The library provides views for views of data on the CPU and GPU (Linux/Windows only). When working on the device, array objects can be passed directly into kernels and device functions - if they are views. Owner-type arrays must be worked with from the host, but a view can be created using the .view() function.

ncarray is a C++20/23 (GPU/CPU) generic library. Python bindings are provided by pybind11, although the C++ library can be used standalone, or wrapped using other techniques. The current set of features are:

  • Lazy evaluation via a backend expression engine inspired by numexpr.

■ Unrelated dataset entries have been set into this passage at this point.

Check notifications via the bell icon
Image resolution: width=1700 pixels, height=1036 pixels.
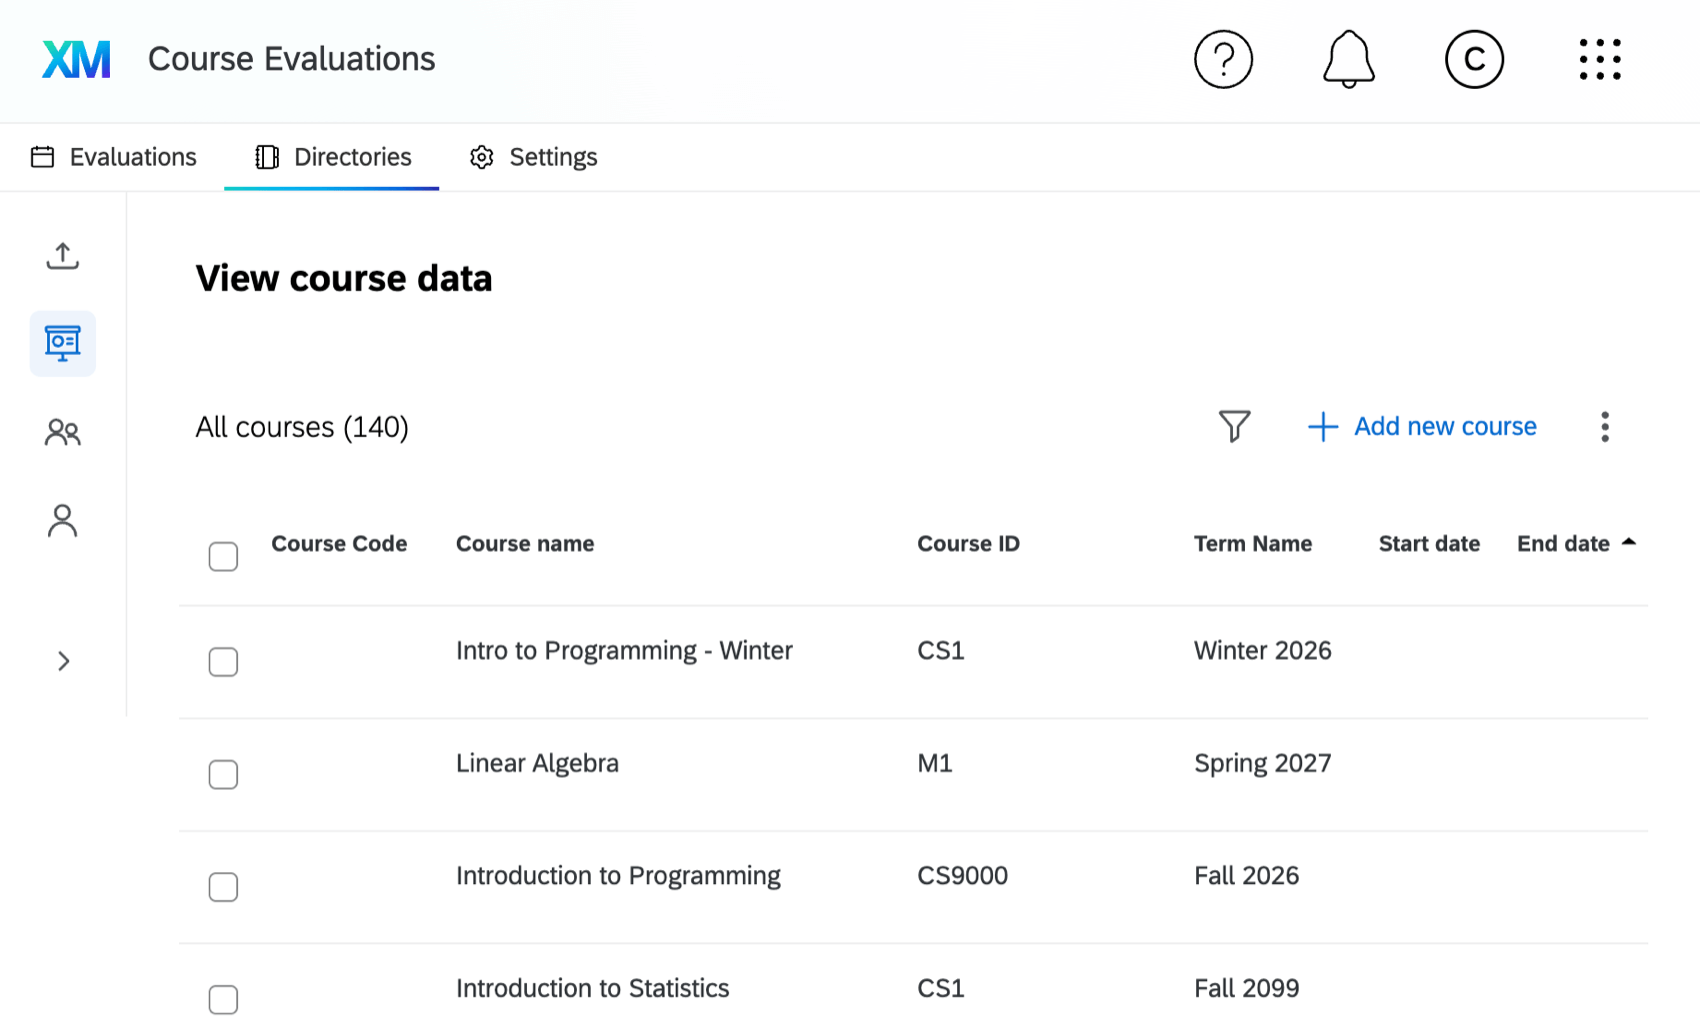click(x=1348, y=59)
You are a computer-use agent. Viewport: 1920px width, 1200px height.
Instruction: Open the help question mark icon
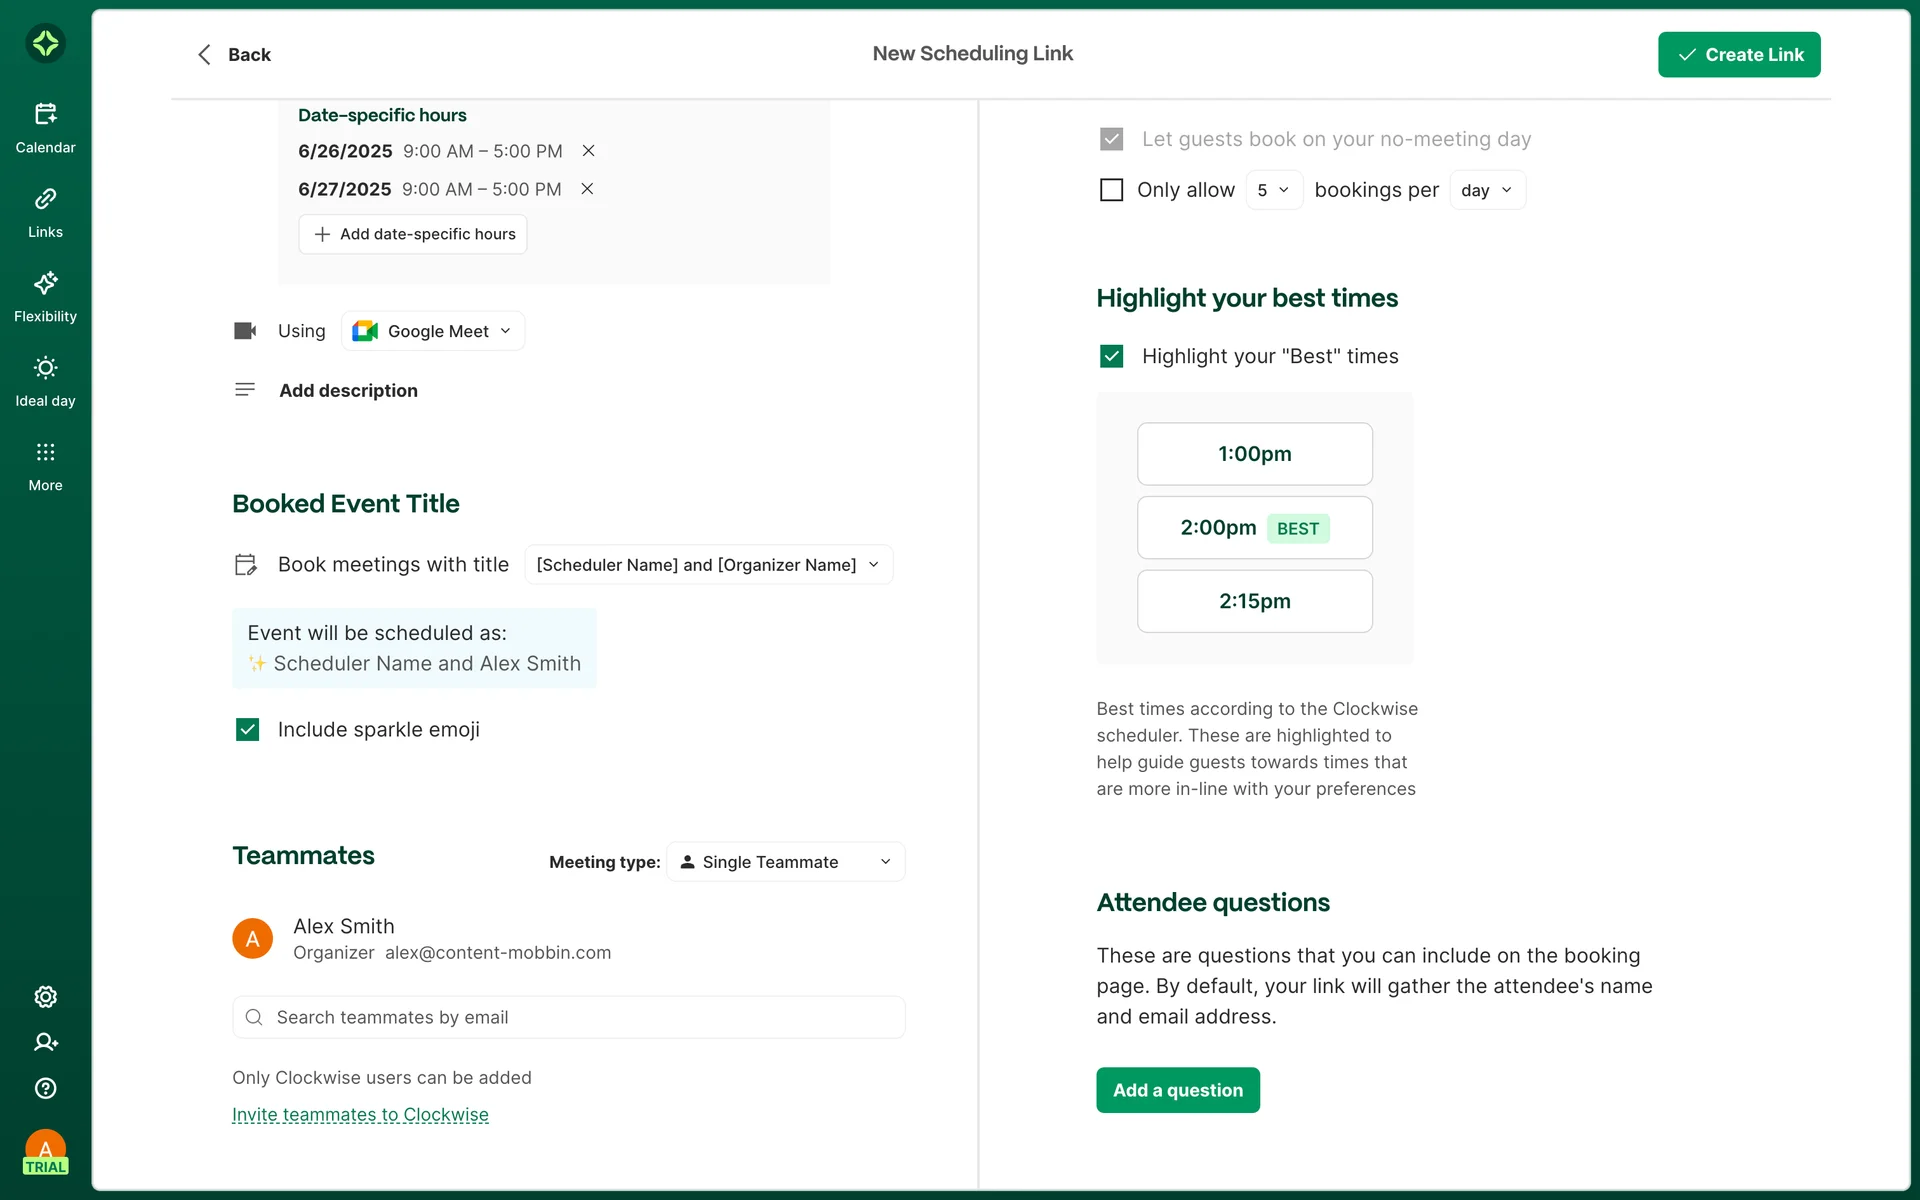(45, 1088)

    • Python bindings by default will use eager evaluation. This can be toggled globally on/off, or managed via context manager.

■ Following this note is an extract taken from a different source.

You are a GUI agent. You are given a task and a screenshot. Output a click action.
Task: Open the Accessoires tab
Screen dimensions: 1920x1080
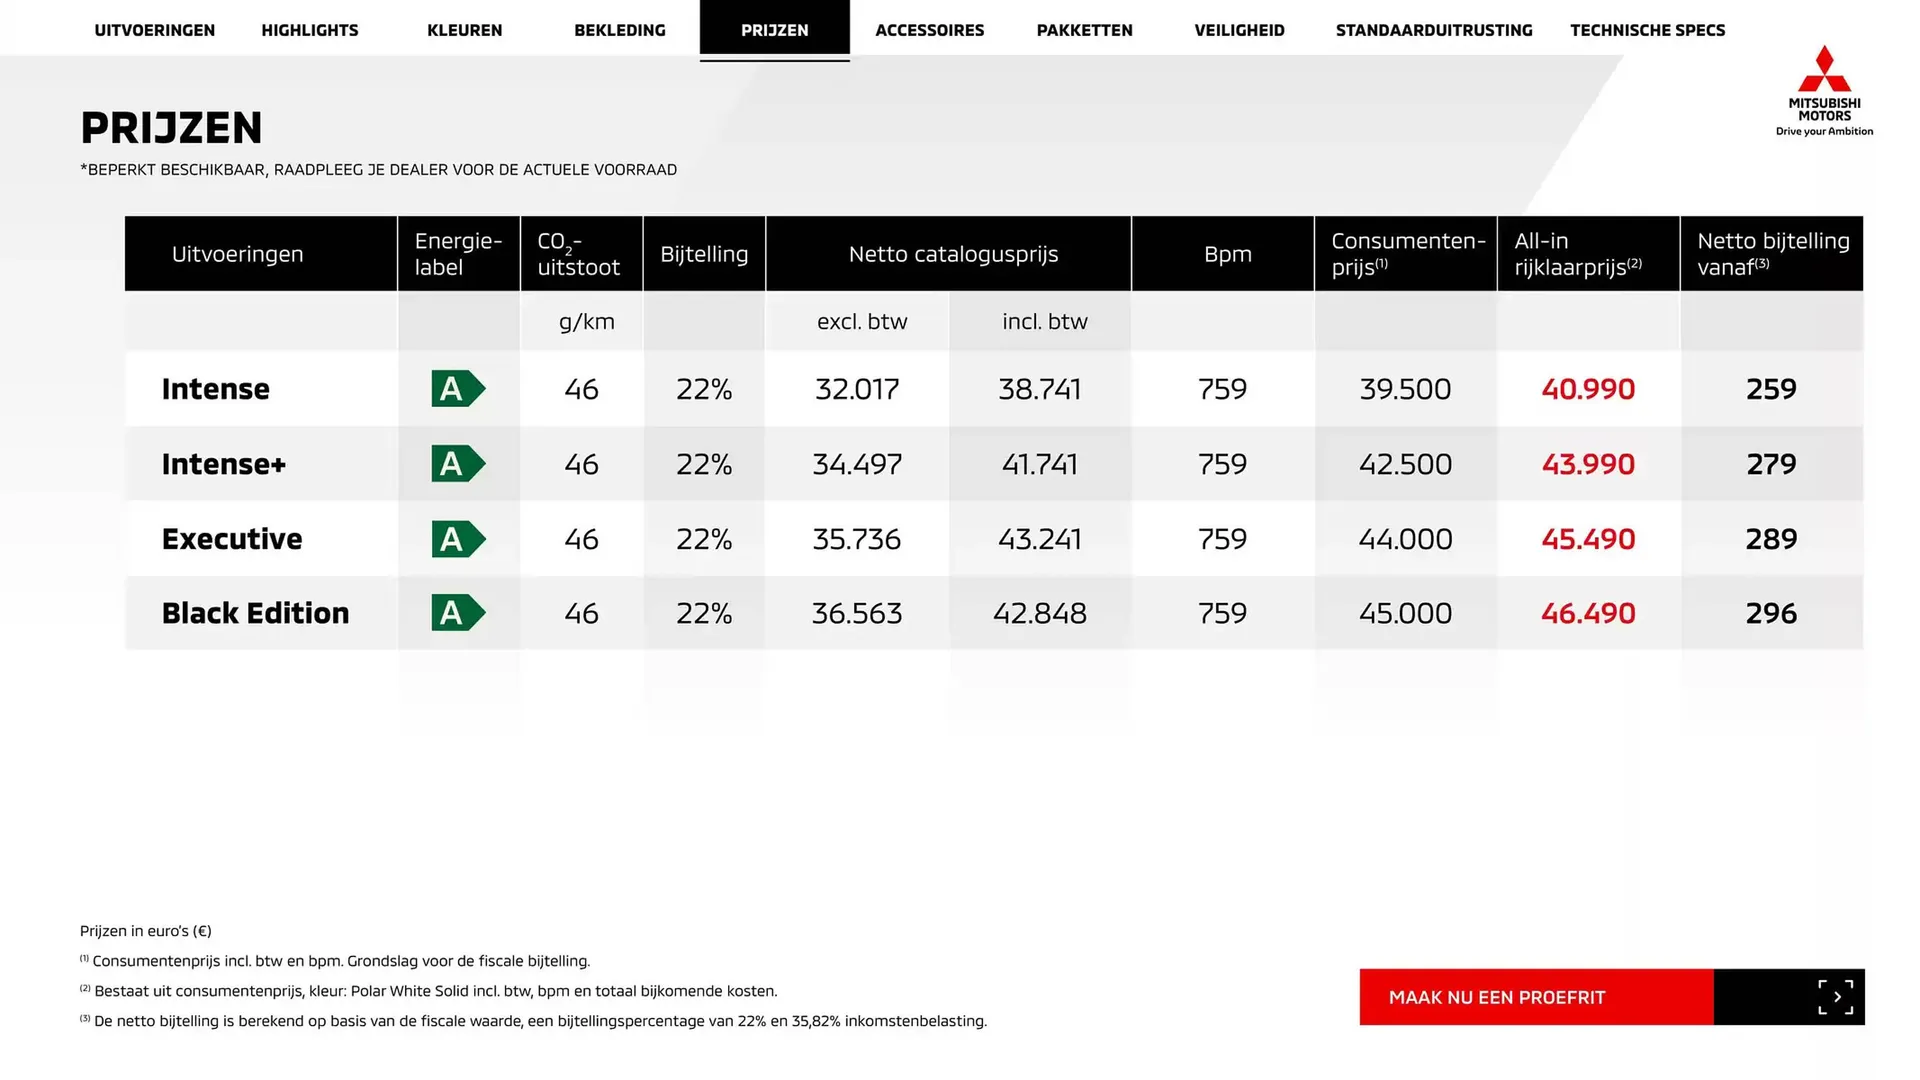point(930,30)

  • JIT compilation for both host and device code for evaluation of the expressions. Host-based JIT uses asmjit to emit machine code. NVRTC is used for CUDA device code.
    • Additional strategies include use of Stencils, which can further improve performance, where applicable.
  • Pointer axis support - zero-copy on disjoint sets of arrays
  • Type and concept system with various traits allowing for automatic type promotion (small int to wide int) when accumulating, or implementations of comparison operators for types like std::complex<T>.
  • Multi-dimensional array indexing using integers, slices or placeholder axes (ellipsis in Python).
  • NumPy-compatible Python bindings - implements interface methods like __array__ and __array_ufunc__ (Note: These operations may incur copies! The initial views are copy free, but not all operations thereafter)
  • Views of GPU memory using NCDev* or SODev* prefixed arrays.

NOTE: The type and trait system will automatically promote small integers to larger ones. For subtraction, it will convert unsigned to signed. This behaviour may be different than what is done in NumPy.